Com supervisão de Lucas Lyra

O juiz Sérgio Moro, responsável pela Operação Lava Jato, condenou nessa sexta-feira (20) o ex-gerente da Petrobras Luiz Carlos Moreira a 12 anos de prisão. Além dele, condenou a prisão preventiva os lobistas ligados ao PMDB Jorge Luz e seu filho, Bruno Luz, o primeiro a 13 anos e oito meses de prisão, correspondendo sete anos a mais que a condenação de seu herdeiro.

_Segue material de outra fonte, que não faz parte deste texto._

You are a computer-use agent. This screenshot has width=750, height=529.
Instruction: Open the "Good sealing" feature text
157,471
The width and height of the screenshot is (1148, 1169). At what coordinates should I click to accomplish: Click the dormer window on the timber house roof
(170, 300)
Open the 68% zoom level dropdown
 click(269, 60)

Preso sexta-feira no Rio de Janeiro pela Polícia Federal depois de destruir provas, Carlos Moreira foi acusado por corrupção passiva e lavagem de dinheiro no processo de investigação de propina da Área Internacional da Petrobras. Também por esses crimes foi condenado o lobista Jorge Luz, sendo seu filho incriminado por lavagem de dinheiro, ambos resultados de esquemas de propina entre o Grupo Shahin e a Petrobras.

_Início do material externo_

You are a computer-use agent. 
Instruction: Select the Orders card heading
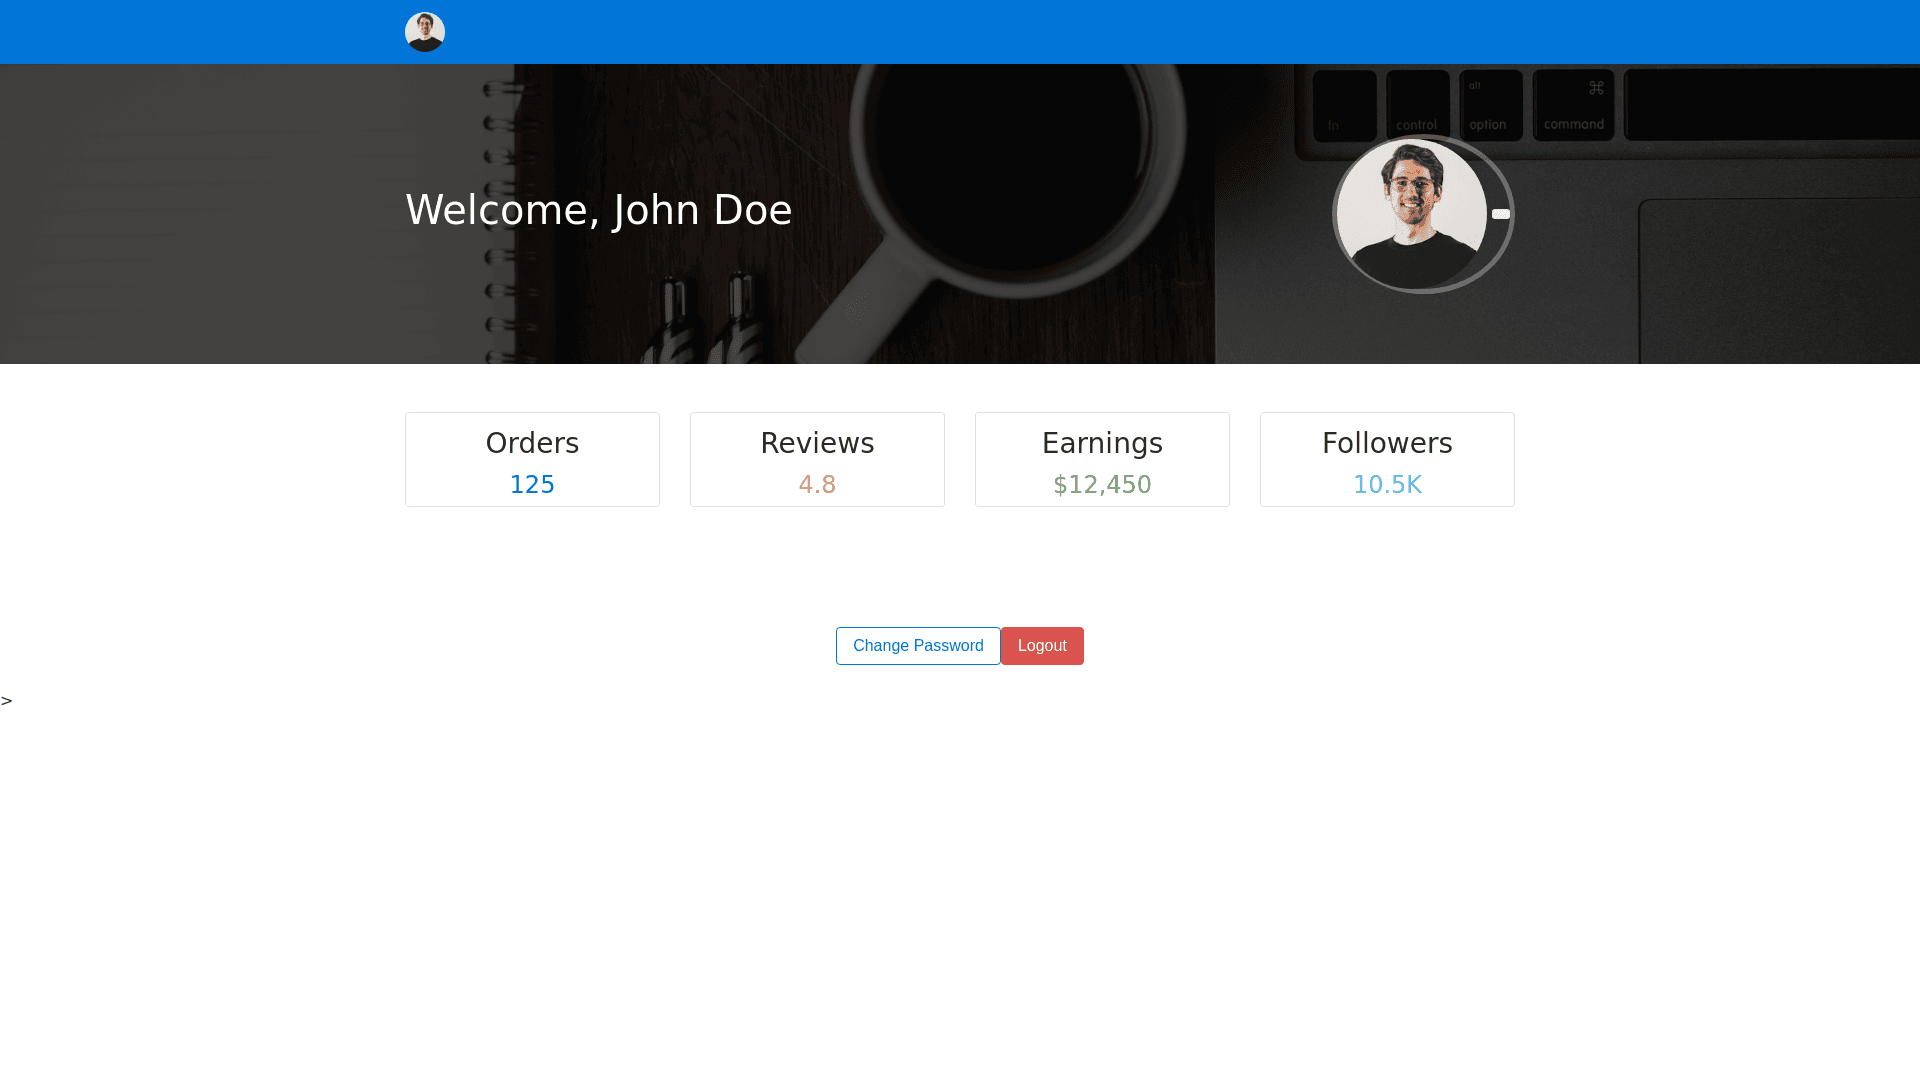[x=532, y=443]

Em fevereiro desse ano, pai e filho haviam sido presos nos Estados Unidos após investigações da 38° fase da Lava Jato. Dentre processos corruptos, foi constatada a contratação de um navio-sonda da Petrobras, que destinaram ao então senador do PMDB, Renan Calheiros, US$ 6 milhões. Operadores do PMDB, os lobistas atuam pela Petrobras desde os anos de 1980.

Para Moro, os condenados não poderiam recorrer a condenação em liberdade, alegando que mais crimes poderiam ser praticados. Outros réus foram acusados nessa sexta-feira no mesmo processo, sendo eles Fernando Schahin, Demarco Jorge Epifânio e Agosthilde Monaco de Carvalho, percorrendo os crimes de lavagem de dinheiro e corrupção passiva.